Extracted material:
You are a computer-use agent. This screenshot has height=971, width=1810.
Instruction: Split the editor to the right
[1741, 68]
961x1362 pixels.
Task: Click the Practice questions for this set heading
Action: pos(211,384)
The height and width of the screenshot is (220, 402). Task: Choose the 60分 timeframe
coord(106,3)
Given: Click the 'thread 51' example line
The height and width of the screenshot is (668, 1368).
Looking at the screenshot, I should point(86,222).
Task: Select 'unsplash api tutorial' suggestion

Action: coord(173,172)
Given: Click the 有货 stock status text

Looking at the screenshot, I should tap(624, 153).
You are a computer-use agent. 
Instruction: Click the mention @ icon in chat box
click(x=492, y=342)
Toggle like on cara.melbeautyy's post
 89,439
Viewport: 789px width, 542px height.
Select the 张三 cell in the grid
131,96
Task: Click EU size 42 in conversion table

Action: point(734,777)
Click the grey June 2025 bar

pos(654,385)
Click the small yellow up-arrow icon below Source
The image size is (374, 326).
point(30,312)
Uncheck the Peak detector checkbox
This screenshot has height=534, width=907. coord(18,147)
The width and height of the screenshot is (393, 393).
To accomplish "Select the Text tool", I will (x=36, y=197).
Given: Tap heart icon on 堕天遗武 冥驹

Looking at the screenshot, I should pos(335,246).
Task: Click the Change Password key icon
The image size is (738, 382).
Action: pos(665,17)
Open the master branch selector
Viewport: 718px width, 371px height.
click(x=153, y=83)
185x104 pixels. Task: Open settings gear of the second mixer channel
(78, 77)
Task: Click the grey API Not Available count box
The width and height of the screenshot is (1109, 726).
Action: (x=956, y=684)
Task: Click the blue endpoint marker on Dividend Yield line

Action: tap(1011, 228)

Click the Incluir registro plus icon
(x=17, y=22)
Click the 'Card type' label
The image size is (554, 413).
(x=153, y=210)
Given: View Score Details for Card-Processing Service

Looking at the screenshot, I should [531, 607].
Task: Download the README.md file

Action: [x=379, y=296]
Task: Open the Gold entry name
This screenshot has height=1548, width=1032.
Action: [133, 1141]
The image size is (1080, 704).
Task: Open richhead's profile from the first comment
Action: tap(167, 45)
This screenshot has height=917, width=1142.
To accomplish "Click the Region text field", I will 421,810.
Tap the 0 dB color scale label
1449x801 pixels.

Short exercise: Write out every one of the rows above again, unchanged, line for line.

Solution to the exercise:
You are a computer-use agent. This screenshot has height=971, width=1810.
Instruction: Split the editor to the right
[1741, 68]
961x1362 pixels.
Task: Click the Practice questions for this set heading
Action: pos(211,384)
The height and width of the screenshot is (220, 402). Task: Choose the 60分 timeframe
coord(106,3)
Given: Click the 'thread 51' example line
The height and width of the screenshot is (668, 1368).
Looking at the screenshot, I should point(86,222).
Task: Select 'unsplash api tutorial' suggestion

Action: coord(173,172)
Given: Click the 有货 stock status text

Looking at the screenshot, I should tap(624, 153).
You are a computer-use agent. 
Instruction: Click the mention @ icon in chat box
click(x=492, y=342)
Toggle like on cara.melbeautyy's post
 89,439
Viewport: 789px width, 542px height.
Select the 张三 cell in the grid
131,96
Task: Click EU size 42 in conversion table

Action: point(734,777)
Click the grey June 2025 bar

pos(654,385)
Click the small yellow up-arrow icon below Source
The image size is (374, 326).
point(30,312)
Uncheck the Peak detector checkbox
This screenshot has height=534, width=907. coord(18,147)
The width and height of the screenshot is (393, 393).
To accomplish "Select the Text tool", I will (x=36, y=197).
Given: Tap heart icon on 堕天遗武 冥驹

Looking at the screenshot, I should pos(335,246).
Task: Click the Change Password key icon
The image size is (738, 382).
Action: pos(665,17)
Open the master branch selector
Viewport: 718px width, 371px height.
click(x=153, y=83)
185x104 pixels. Task: Open settings gear of the second mixer channel
(78, 77)
Task: Click the grey API Not Available count box
The width and height of the screenshot is (1109, 726).
Action: (x=956, y=684)
Task: Click the blue endpoint marker on Dividend Yield line

Action: tap(1011, 228)

Click the Incluir registro plus icon
(x=17, y=22)
Click the 'Card type' label
The image size is (554, 413).
(x=153, y=210)
Given: View Score Details for Card-Processing Service

Looking at the screenshot, I should [531, 607].
Task: Download the README.md file

Action: [x=379, y=296]
Task: Open the Gold entry name
This screenshot has height=1548, width=1032.
Action: [133, 1141]
The image size is (1080, 704).
Task: Open richhead's profile from the first comment
Action: tap(167, 45)
This screenshot has height=917, width=1142.
To accomplish "Click the Region text field", I will 421,810.
Tap the 0 dB color scale label
1449x801 pixels.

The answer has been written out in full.